Last week, I was privileged with the opportunity to speak at TEDxUMANITOBA, and independently organized TED event at the University of Manitoba. My talk focused on how to "Fail Better" - specifically on the power of failure, accountability, developing resilience and finding your tribe (you can watch it here).

Like many, I wondered about the experience of speaking in a TED-sanctioned forum. With TEDxUMANITOBA now past, I wanted to share observations from a firsthand journey through preparation, execution, and conclusion as a TEDx speaker. They fit into three themes: 

1) Pressure: Public speaking has an obvious element of pressure, but speakers alike agree TED-related events carry a new level of stress. Not normally a nervous speaker, I'll admit my knees were shaking. This is for a few reasons: 

  • Short-Format: Condensing highly technical or complex concepts into 18 minutes or less, when they would normally take over an hour. Think writing, rewriting, editing, an expert proofreader, and more writing. 
  • Limited Time: Learning to structure, deliver, and transition said concepts verbally, visually, and articulately before time lapses. Think dry runs. In my case, it was at about 50. 
  • Memory-Based Execution: With talks requiring pre-approval of content anddelivery sans crib notes, speakers must craft their talk well in advance and be ready to fly solo day-of. It's easy to speak from the heart, but it's much more challenging to follow a memorized playbook. Again: dry runs.
  • Distinct Platform: TED is a widely recognized and reputable brand, and being invited to speak is not a challenge taken lightly. Most speakers dream of reaching the bar set by renowned TED-talkers around the globe.

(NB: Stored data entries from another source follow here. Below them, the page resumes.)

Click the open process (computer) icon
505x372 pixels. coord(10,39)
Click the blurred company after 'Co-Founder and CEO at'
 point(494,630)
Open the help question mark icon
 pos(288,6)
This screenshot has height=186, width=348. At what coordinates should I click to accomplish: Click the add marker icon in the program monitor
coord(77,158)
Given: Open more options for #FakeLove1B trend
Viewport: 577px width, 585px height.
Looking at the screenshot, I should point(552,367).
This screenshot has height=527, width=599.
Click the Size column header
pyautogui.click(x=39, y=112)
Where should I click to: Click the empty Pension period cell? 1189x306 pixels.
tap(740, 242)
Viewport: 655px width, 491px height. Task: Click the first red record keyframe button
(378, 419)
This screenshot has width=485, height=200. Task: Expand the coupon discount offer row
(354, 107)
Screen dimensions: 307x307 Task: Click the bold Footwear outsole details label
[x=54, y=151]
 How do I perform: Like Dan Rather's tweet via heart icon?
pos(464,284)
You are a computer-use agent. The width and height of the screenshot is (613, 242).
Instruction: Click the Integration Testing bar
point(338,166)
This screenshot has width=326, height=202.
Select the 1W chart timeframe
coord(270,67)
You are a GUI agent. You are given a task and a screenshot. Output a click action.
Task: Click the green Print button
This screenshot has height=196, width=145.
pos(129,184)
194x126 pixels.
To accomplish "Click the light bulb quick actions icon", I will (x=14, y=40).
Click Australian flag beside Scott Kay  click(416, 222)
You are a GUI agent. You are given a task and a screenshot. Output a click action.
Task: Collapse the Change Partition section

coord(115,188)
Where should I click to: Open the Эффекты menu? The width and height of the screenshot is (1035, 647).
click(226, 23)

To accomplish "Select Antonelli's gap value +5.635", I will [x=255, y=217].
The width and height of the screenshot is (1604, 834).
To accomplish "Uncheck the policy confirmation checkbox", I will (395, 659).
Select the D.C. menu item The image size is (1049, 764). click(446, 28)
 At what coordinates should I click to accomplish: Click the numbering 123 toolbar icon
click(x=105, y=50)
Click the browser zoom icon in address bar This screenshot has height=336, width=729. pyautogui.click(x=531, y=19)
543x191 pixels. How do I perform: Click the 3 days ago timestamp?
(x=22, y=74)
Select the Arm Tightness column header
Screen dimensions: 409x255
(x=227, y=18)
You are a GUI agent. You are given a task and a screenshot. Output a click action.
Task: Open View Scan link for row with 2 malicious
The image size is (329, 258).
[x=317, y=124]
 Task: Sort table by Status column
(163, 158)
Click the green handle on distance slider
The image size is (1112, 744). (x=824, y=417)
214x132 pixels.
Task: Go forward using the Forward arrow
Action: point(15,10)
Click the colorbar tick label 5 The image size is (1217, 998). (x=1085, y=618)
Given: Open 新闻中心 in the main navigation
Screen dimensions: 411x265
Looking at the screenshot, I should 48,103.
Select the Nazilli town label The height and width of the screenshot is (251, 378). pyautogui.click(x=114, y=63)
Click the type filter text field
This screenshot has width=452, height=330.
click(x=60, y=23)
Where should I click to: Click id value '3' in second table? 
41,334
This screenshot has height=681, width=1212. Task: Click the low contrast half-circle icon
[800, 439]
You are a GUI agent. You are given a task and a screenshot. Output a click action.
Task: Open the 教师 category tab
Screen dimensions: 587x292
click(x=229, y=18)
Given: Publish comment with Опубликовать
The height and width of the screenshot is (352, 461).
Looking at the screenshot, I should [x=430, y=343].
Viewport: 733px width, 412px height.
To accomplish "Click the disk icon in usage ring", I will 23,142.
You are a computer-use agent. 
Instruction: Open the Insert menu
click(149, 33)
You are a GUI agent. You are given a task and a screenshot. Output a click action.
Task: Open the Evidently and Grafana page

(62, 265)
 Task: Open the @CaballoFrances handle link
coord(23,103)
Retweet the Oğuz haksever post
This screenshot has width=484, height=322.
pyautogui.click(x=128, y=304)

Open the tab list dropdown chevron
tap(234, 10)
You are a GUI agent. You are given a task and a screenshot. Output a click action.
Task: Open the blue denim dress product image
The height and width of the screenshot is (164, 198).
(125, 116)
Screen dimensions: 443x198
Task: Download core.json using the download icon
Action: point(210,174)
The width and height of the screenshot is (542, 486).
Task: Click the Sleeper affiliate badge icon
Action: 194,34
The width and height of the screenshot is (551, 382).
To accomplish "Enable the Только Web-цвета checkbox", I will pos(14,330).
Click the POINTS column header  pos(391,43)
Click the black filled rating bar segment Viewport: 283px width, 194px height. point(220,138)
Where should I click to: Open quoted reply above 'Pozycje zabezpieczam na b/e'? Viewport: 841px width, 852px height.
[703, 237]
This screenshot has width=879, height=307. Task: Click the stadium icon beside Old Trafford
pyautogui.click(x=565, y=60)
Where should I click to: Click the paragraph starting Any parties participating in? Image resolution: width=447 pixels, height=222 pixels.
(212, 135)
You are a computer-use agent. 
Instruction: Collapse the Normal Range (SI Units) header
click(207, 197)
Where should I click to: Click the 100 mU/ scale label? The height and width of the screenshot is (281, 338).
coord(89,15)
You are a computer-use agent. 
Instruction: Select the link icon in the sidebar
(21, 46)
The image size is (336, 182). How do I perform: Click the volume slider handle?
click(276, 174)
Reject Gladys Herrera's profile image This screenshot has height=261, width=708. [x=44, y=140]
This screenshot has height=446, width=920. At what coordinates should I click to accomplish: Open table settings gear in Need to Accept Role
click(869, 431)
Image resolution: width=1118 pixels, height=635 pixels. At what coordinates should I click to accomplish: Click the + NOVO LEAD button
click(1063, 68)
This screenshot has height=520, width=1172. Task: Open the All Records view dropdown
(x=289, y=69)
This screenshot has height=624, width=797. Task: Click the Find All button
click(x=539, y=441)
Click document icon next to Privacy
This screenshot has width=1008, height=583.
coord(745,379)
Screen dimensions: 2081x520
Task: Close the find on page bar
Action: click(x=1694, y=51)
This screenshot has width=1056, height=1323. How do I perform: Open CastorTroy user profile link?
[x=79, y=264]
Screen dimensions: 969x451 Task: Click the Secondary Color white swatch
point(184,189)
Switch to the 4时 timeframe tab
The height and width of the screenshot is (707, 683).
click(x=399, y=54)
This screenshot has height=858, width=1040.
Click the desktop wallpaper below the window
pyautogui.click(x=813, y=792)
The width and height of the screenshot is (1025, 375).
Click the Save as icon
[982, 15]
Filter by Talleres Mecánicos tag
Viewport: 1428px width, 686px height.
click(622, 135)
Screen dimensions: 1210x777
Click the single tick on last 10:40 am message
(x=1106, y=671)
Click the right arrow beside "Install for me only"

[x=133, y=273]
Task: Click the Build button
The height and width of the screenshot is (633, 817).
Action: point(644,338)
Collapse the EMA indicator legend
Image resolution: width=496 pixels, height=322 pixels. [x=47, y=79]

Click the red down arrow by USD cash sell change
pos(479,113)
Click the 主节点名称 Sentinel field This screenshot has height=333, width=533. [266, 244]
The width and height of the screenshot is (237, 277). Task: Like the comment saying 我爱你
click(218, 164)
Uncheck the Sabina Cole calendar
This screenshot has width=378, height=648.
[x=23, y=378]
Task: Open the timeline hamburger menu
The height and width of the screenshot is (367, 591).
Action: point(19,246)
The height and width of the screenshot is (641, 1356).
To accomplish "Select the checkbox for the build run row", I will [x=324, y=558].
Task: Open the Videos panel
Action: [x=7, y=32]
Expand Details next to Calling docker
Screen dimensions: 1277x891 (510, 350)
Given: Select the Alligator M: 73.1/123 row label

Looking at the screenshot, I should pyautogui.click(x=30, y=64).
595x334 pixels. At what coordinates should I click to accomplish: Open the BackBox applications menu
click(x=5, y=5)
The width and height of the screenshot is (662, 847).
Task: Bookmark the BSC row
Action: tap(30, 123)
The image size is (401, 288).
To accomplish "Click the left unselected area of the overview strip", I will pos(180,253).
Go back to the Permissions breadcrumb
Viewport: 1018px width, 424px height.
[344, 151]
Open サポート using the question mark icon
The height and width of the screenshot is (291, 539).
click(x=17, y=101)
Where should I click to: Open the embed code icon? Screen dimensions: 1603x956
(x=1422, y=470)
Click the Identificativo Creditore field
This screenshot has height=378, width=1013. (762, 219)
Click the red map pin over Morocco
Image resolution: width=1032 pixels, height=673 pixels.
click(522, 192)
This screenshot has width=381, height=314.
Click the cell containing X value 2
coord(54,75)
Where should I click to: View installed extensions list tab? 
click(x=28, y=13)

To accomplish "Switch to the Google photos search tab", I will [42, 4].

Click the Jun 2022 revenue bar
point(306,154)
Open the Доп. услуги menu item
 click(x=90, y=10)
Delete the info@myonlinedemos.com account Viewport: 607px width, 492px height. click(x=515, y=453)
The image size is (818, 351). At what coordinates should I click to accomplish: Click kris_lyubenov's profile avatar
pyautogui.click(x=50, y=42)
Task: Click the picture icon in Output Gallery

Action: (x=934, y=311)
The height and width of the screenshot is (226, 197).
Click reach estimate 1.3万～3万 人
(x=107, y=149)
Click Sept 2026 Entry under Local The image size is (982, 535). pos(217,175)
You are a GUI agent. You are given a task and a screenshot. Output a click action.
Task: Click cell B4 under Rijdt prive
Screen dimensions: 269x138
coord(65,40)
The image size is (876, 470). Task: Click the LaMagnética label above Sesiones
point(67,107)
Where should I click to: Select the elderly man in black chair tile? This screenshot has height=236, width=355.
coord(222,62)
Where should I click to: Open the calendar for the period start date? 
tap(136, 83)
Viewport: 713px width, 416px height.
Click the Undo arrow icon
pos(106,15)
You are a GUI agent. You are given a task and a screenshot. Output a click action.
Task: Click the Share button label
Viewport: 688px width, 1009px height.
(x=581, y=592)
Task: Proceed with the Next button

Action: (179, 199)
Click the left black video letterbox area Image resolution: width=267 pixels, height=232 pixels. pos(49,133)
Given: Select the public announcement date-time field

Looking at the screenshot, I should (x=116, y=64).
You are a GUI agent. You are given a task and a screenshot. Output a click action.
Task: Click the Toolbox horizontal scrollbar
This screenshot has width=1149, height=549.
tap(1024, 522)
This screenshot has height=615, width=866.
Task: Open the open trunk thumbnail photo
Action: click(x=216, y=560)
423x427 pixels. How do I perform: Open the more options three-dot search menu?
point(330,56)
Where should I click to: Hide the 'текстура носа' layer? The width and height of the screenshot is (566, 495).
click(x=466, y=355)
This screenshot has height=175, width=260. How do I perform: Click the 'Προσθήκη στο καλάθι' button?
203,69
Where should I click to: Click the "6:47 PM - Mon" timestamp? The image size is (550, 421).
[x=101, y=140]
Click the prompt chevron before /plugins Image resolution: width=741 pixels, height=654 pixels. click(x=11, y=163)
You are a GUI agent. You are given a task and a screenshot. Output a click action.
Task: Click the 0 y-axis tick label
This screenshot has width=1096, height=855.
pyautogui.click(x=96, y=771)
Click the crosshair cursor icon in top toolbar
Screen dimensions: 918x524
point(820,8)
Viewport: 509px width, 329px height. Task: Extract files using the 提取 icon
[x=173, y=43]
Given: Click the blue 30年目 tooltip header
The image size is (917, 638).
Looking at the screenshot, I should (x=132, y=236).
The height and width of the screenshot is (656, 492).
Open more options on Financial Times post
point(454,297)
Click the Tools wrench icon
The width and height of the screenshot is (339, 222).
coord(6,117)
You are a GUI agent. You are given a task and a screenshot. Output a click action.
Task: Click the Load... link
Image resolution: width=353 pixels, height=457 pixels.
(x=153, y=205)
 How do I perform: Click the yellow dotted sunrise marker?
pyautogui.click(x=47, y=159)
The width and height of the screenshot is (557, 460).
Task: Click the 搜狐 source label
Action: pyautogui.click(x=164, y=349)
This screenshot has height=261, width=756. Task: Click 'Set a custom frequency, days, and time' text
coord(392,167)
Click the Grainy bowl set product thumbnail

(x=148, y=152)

2) Community: From organizers to speakers, to audience members and online viewers, to supporters to friends, TED seems to rally remarkable people - through curiousity, intellect, courage, and energy. 

  • The Thinkers: TED events are notorious for bringing curious, open-minded individuals together and as such, connectedness of ideas and people is innate. I left having met several likeminded people with fascinating ideas and concepts to share - some with potential for future collaboration.
  • The Speaker Tribe: Once you speak at a TEDx event, you're welcomed into the "speaker tribe". These are remarkable people who stood in your shoes months or years prior at various TEDx events, and thus share the now-familiar (and often intimidating) journey to the TED stage. In the case of event day, this also meant greenroom conversations with awesome speaker peers and establishment of new friendships.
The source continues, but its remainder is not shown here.